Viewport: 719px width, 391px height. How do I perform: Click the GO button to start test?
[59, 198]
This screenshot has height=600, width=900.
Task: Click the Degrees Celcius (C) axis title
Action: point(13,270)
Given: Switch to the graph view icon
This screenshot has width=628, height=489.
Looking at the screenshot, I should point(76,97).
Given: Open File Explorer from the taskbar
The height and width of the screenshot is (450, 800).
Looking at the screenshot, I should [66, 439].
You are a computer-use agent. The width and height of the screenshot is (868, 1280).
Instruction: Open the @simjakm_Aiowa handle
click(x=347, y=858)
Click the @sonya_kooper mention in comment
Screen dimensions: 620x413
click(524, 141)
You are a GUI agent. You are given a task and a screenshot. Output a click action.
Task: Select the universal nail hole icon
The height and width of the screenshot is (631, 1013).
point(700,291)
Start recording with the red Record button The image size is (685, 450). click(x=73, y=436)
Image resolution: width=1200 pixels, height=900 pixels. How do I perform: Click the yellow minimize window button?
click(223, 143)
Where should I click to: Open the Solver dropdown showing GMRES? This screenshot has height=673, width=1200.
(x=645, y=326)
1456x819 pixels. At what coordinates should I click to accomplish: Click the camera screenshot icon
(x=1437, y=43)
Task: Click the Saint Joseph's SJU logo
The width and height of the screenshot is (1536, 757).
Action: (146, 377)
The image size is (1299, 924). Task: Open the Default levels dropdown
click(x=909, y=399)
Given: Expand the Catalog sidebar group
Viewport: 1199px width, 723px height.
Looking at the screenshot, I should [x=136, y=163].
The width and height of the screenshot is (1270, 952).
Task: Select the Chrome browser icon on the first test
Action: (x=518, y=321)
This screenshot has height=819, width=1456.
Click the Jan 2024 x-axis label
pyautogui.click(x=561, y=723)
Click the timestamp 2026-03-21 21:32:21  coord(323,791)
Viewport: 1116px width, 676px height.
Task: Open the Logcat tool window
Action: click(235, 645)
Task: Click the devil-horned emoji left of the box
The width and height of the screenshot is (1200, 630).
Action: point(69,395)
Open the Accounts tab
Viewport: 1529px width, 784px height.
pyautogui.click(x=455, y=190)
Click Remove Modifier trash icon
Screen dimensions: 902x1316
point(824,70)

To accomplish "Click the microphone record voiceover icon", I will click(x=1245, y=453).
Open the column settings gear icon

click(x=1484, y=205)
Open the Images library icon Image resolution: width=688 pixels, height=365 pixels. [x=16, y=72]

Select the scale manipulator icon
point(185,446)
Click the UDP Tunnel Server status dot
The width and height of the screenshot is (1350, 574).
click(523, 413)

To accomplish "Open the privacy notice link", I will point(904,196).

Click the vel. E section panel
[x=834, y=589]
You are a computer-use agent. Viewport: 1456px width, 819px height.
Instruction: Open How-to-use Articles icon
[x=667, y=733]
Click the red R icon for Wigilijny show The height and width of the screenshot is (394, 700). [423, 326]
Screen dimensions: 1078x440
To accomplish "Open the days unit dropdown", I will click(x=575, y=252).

**EXERCISE GOAL**. Pull out every line of the data above that contains the word "test".

**RESPONSE TO THE EXERCISE**.
Viewport: 719px width, 391px height. How do I perform: Click the GO button to start test?
Task: Select the Chrome browser icon on the first test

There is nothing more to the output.